Exercise:
In the listing that follows, count each line containing the string "computer" and report only the count.

Materials provided:
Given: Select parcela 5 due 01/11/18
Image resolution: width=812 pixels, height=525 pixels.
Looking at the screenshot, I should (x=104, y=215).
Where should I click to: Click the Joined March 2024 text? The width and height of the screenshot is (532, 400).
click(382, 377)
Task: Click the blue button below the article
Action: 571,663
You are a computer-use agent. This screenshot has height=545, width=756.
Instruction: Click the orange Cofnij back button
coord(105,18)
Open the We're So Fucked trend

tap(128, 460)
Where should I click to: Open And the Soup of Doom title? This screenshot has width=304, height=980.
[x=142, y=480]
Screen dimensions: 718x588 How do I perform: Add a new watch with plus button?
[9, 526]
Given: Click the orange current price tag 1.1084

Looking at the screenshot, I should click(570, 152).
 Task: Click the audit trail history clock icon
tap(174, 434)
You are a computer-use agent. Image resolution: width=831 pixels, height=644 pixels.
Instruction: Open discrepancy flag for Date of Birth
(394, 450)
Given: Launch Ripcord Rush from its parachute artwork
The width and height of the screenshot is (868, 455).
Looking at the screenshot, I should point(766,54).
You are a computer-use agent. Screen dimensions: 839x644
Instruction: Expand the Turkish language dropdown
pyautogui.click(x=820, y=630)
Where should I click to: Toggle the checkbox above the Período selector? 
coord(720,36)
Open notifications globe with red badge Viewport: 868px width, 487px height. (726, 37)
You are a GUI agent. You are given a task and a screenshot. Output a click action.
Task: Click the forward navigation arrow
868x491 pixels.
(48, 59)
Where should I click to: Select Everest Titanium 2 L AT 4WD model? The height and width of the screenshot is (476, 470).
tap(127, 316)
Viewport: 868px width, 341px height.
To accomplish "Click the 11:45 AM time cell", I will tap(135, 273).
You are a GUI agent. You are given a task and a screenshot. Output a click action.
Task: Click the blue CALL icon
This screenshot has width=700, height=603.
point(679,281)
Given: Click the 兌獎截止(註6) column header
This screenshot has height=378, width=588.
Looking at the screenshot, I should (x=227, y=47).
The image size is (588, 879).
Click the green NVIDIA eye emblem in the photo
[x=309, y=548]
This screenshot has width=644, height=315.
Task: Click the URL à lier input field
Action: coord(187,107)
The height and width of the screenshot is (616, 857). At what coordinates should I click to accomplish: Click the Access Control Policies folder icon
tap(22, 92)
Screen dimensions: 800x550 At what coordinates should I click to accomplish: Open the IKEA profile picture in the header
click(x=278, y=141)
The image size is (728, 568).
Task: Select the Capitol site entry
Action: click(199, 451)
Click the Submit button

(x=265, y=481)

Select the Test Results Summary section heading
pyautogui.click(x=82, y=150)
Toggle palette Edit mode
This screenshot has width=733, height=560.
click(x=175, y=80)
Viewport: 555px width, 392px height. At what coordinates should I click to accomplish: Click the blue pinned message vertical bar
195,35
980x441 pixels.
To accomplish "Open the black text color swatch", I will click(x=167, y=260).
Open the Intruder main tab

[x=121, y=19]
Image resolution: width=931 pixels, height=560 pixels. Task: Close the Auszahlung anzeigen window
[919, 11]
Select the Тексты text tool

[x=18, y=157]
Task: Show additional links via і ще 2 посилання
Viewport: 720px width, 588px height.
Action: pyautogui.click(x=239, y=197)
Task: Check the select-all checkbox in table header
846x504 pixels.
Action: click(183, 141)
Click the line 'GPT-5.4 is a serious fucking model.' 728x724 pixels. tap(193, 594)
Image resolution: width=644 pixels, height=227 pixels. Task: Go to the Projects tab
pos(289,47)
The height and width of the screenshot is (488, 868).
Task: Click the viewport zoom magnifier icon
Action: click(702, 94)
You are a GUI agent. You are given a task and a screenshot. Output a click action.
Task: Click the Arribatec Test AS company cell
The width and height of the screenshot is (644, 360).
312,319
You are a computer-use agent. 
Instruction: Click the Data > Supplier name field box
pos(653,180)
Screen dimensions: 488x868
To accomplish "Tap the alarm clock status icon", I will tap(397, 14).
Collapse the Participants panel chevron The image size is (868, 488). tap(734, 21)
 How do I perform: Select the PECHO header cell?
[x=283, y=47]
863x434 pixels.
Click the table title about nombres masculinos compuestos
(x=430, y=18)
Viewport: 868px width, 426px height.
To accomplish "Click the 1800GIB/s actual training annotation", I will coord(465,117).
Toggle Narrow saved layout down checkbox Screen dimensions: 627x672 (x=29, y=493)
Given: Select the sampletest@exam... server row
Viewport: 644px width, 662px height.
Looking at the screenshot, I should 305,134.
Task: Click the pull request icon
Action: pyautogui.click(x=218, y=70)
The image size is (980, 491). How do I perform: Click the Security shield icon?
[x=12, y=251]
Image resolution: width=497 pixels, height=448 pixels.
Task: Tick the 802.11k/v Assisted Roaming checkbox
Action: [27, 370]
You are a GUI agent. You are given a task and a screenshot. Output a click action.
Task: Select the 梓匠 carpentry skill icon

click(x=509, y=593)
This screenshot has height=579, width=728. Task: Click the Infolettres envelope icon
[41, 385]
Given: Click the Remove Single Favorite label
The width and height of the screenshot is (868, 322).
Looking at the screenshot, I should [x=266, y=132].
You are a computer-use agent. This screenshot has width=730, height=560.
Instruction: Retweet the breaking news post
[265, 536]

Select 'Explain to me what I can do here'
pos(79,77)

Worked solution:
5